Russia, Ukraine exchange barbs after UN Security Council vote
Following the U.N. Security Council's vote Friday on the resolution to condemn Russia for its invasion of Ukraine, the ambassadors for Russia and Ukraine had harsh words for their U.N. counterparts.
In a fiery speech against the resolution, Russian envoy Vasily Nebenzya said countries were purposefully ignoring Ukraine's alleged crimes against people in its eastern Donbas region, denied Russian troops have bombed Ukrainian cities and accused Western media of using fake videos.

Nebenzya claimed the 11 countries that voted yes on the measure have "made Ukraine a pawn in your geopolitical game with no concern whatsoever about the interest of the Ukrainian people."
"Your draft resolution is nothing other than yet another brutal inhumane move in this Ukrainian chessboard," he added.
Ukraine's U.N. ambassador, Sergiy Kyslytsya, said he would not "dignify the Russian diabolical script that is rather a letter of obligation for an upscale seat in hell."

That was the first of many personal attacks on Nebenzya, whose words he said "have less value than a hole in a New York pretzel." He later added it must be "so painful to think what your family thinks about you when you lie every day."
Kyslytsya asked to hold a moment of silence for those killed so far in the conflict, adding, "I invite the Russian ambassador to pray for salvation."

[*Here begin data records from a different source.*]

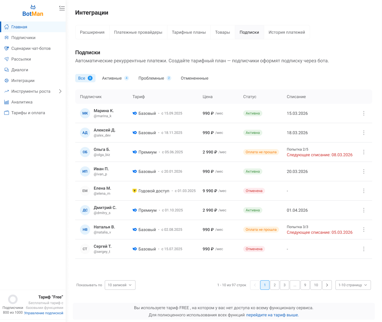382x322 pixels.
Task: Switch to the Тарифные планы tab
Action: 189,32
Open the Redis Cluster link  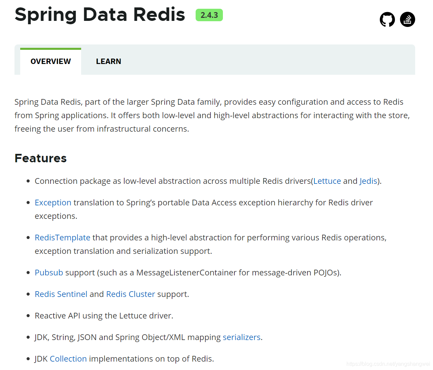131,294
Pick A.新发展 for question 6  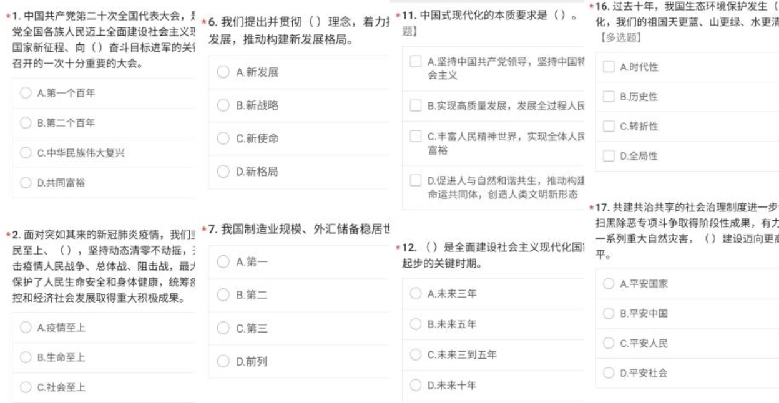coord(224,72)
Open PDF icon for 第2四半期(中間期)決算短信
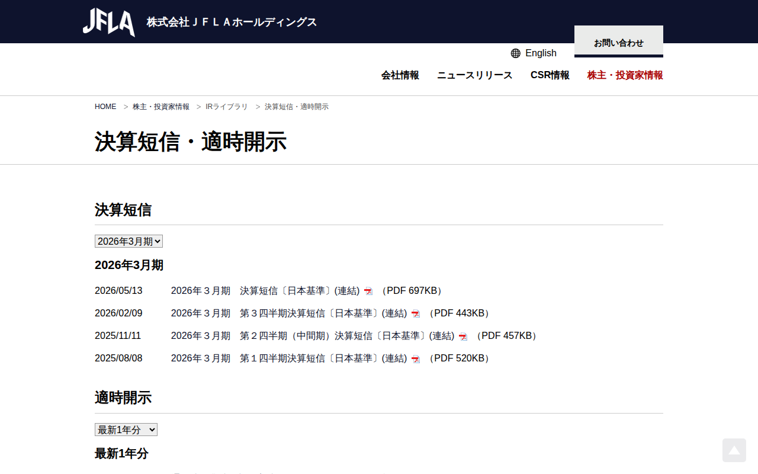This screenshot has height=474, width=758. (x=463, y=336)
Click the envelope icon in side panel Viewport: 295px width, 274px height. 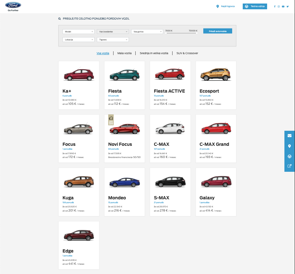(x=290, y=136)
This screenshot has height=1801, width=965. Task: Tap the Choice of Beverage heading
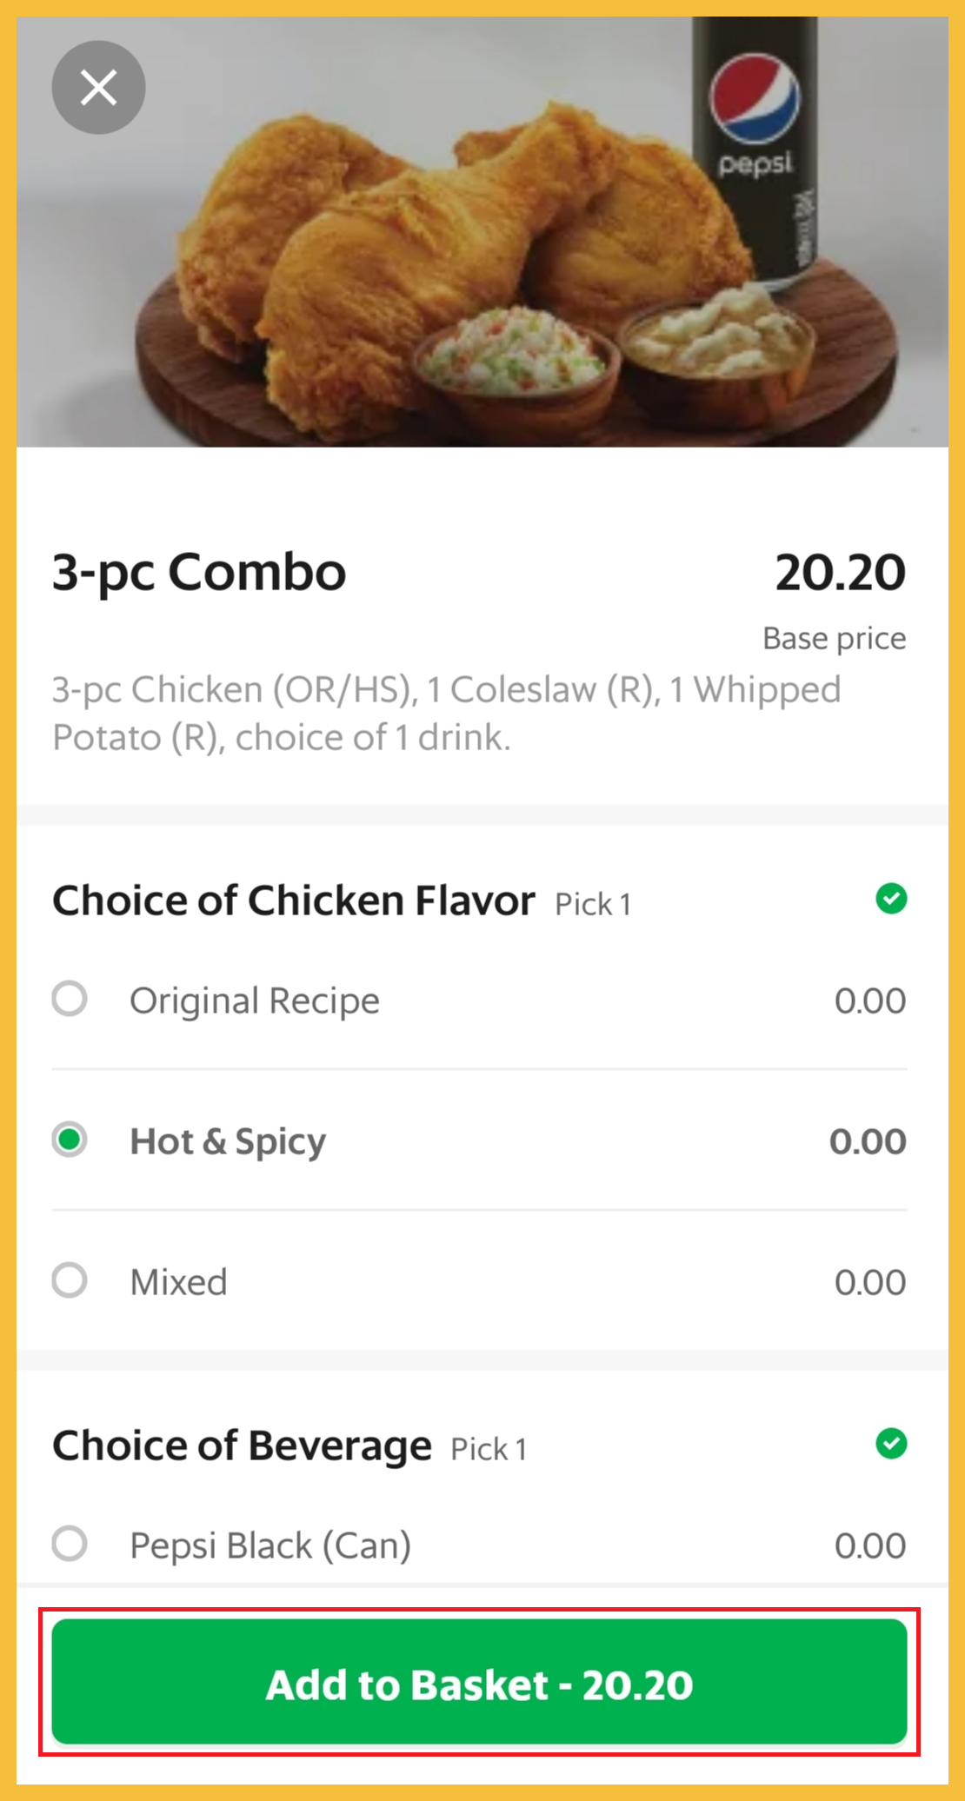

When the moment began, the Russian envoy interrupted to add they should also pray for those killed in the Donbas -- repeating the baseless claim that the Ukrainian government is responsible for a genocide in the region.
Kyslytsya scolded the three countries that abstained and called on all of Ukraine's partners to break diplomatic relations with Russia -- something no one else has done yet.
Nebenzya then took a moment to dismiss Kyslytsya's "boorishness" before gaveling out the meeting.
And with that, a week of high-level diplomacy did nothing to change the war on the ground.